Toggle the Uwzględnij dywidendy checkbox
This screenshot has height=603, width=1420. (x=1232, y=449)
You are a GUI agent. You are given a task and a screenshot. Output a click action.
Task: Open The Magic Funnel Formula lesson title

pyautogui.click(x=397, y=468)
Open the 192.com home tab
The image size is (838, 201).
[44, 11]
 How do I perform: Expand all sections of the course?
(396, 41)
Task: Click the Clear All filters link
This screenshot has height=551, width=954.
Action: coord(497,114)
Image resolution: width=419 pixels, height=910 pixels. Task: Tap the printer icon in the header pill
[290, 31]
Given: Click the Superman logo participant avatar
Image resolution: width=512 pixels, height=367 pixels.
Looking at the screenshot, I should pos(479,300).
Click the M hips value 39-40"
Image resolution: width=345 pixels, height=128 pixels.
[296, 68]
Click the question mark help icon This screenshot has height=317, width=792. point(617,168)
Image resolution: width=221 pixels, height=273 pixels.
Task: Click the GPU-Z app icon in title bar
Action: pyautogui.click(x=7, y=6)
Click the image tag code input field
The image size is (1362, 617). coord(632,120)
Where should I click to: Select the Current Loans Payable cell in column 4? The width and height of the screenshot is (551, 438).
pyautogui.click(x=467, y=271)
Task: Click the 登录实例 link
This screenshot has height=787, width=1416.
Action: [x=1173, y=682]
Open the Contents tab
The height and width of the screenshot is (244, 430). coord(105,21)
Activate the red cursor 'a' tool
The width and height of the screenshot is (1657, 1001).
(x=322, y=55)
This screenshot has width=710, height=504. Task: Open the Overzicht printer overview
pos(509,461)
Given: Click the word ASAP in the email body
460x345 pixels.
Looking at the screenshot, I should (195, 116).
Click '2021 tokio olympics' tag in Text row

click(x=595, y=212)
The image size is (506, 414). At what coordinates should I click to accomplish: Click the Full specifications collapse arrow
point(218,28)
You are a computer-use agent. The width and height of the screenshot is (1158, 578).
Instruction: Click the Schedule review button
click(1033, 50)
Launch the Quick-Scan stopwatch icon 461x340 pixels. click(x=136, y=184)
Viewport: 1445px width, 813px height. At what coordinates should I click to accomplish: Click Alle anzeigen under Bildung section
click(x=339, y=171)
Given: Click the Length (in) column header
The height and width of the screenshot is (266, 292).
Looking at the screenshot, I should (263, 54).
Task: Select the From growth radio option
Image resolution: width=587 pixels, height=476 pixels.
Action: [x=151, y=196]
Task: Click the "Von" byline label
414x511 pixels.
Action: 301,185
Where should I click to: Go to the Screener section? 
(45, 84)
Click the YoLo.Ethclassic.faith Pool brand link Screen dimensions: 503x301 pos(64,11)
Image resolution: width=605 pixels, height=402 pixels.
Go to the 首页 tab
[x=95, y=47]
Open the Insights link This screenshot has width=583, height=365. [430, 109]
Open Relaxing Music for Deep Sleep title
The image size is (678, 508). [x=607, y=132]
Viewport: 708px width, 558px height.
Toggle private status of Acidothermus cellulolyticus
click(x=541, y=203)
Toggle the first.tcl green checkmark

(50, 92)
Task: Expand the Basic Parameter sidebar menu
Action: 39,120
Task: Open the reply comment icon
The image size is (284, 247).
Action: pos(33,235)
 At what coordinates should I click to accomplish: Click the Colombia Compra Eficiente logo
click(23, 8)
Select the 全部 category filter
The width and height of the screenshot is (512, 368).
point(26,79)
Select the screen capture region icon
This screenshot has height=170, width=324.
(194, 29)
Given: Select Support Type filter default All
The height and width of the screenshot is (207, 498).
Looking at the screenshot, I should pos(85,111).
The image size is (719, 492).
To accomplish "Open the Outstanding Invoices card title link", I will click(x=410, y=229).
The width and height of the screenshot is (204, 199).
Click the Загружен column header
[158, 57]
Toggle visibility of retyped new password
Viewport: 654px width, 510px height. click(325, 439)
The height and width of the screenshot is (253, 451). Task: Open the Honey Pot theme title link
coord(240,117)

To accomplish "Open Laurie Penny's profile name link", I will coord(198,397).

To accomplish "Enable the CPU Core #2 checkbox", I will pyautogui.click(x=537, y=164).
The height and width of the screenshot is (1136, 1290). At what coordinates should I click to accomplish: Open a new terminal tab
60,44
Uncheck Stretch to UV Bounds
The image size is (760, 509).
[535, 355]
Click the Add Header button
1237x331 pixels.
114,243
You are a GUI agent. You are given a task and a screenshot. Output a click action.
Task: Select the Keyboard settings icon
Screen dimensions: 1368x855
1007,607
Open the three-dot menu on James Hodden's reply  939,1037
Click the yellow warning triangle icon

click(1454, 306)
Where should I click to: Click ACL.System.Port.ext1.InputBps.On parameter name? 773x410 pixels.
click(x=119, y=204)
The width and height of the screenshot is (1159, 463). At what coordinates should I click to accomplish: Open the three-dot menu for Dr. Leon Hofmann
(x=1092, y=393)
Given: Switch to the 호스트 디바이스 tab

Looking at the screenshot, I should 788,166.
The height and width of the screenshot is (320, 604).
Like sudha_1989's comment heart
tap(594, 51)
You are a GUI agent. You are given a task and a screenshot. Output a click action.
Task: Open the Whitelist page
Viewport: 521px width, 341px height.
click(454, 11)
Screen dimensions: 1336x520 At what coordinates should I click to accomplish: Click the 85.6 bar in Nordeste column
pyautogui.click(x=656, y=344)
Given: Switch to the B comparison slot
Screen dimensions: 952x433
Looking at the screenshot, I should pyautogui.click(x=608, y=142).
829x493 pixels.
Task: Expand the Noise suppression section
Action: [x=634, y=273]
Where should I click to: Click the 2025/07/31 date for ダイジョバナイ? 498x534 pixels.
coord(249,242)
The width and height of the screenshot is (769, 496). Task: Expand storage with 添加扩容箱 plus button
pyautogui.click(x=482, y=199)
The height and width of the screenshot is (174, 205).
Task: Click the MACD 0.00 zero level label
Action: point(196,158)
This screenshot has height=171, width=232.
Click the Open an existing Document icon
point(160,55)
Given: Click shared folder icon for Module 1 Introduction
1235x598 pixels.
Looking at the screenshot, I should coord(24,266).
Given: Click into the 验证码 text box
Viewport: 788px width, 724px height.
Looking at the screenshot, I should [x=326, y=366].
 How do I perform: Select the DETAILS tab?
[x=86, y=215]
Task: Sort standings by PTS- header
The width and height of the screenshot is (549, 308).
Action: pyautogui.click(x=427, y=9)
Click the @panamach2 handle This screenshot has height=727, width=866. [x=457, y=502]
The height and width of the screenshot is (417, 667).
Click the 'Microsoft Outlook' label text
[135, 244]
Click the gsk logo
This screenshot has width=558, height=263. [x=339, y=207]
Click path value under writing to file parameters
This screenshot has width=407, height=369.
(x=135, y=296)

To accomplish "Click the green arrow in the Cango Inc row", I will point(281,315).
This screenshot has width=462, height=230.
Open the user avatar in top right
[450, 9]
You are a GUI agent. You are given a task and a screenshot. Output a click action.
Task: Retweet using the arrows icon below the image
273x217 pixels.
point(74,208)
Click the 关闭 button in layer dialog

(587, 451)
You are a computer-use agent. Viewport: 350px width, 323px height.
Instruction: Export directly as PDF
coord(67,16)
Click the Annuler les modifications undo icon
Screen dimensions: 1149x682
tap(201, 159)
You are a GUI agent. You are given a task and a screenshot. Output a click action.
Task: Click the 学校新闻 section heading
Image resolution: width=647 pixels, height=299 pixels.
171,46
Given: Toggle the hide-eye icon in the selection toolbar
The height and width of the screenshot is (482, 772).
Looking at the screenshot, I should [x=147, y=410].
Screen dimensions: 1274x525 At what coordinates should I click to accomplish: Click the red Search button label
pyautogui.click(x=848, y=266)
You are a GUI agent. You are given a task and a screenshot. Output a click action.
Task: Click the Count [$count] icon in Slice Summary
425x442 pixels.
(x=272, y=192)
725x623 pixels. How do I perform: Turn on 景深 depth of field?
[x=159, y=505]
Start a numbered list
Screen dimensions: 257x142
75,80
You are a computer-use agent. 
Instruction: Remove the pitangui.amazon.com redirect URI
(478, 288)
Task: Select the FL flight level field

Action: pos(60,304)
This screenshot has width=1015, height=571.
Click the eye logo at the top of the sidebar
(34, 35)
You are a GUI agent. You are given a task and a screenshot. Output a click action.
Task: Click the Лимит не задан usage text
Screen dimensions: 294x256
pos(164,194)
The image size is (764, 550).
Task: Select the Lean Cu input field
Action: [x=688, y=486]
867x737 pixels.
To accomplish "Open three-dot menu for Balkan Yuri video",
- - -
About this task => Pull out every line of the entries that includes the word "computer".

Your response =>
You are a computer-use agent. The width and height of the screenshot is (1158, 578).
You are a computer-use agent. Viewport: 350px width, 323px height.
You are a computer-use agent. 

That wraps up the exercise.